Understanding the nature, dynamics, and consequences of Stalinism in Eastern and Central Europe remains an urgent scholarly and moral task. The present volume compiles the proceedings of the conference “Stalinism Revisited: The Establishment of Communist Regimes in the former Soviet Bloc” (29-30 November 2007, Washington, D.C., USA). The event was envisaged as an opportunity for synthesis and comparison under the favorable circumstances of temporal distance and new available sources. The two decades that have passed since the 1989 watershed brought about an archival upheaval1 and, consequently, a scholarly explosion within the field of communist studies. The result was an opportunity for reinforcing and/or retesting many of the assertions produced in academia throughout the years of both the Cold War and the immediate post-communist euphoria. Equally significant, a certain sense of closure and atonement at the local level, created new motivations for coming to terms with the first decade of communism's existence in the area, one fundamentally defined by trauma and repression. The year 2007 symbolized a historical threshold that marked six decades since the establishment of communist regimes in Eastern Europe (though it can be argued that this process took place earlier in some countries, such as Bulgaria, and later in other, e.g., Czechoslovakia).
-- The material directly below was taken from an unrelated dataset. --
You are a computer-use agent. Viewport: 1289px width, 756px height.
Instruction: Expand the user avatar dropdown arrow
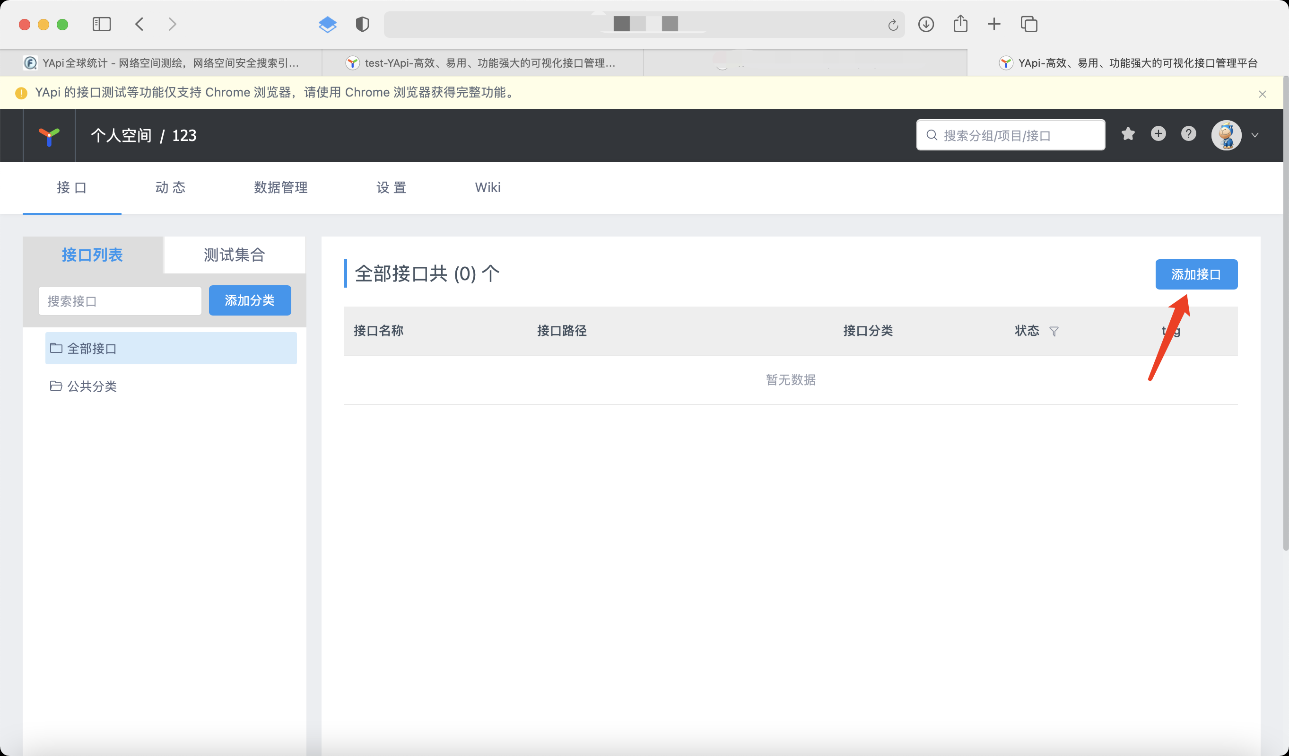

The experience of recent years shows that the 21st century is still following upon the footsteps of the previous one. In many respects, it is only a formal convention to speak of a new century. Once Daniel Chirot stated that in the 21st century “the fundamental causes of revo-
1 What Sheila Fitzpatrick defined as “an abrupt and radical transformation of
the universe of sources and the conditions of access to information” in her
“Introduction” to Stalinism: New Directions (London: Routledge, 2000), p. 3.